Reliance Capital Ltd.’s request for the start of a CIRP under Section 227, read with Section 239(2) (zk) of the IBC, was accepted by NCLT because there is a debt and default involving more than Rs. 1000 Cr.;

It was noted that – 

(i) Due to defaults to several creditors, RBI replaced the Respondents’ Board of Directors and designated an Administrator, and

(ii) There were no ongoing legal procedures against the administrator regarding an appeal of the appointment order.

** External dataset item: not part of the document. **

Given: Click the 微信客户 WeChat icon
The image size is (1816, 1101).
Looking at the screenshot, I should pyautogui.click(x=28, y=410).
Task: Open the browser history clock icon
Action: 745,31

A reference to Rule 5(a)(i) of the IB (Insolvency and Liquidation Proceedings of Financial Service Providers and Application to Adjudicating Authority) Rules (the “Rules”) is made by NCLT in response to RBI’s submission regarding the necessity of launching CIRP in light of the default committed and the public interest in the matter. “…no CIRP shall be initiated against an FSP which has committed a default under section 4, except upon an application made by the appropriate regulator by rule 6 of the Rules. Sub-clause (ii) thereof specifies that an application under sub-clause (i) shall be dealt with in the same manner as an application by a financial creditor under section 7 of the Code.”

Taking note of the total amount of debt and the date of default, The Hon’ble NCLT declared that the petition is complete in all material respects as required by law, demonstrates the existence of debt and default as required by IBC Section 7, and emphasizes that the debt in question is a financial debt that exceeds the limit of Rs. 1 Cr. as specified by IBC Section 4(1).

As a result, after establishing the default and concluding that there is no justification to reject the petition, NCLT approved RBI’s request to start the CIRP and ordered that the Administrator would be in charge of the Respondent during the CIRP term.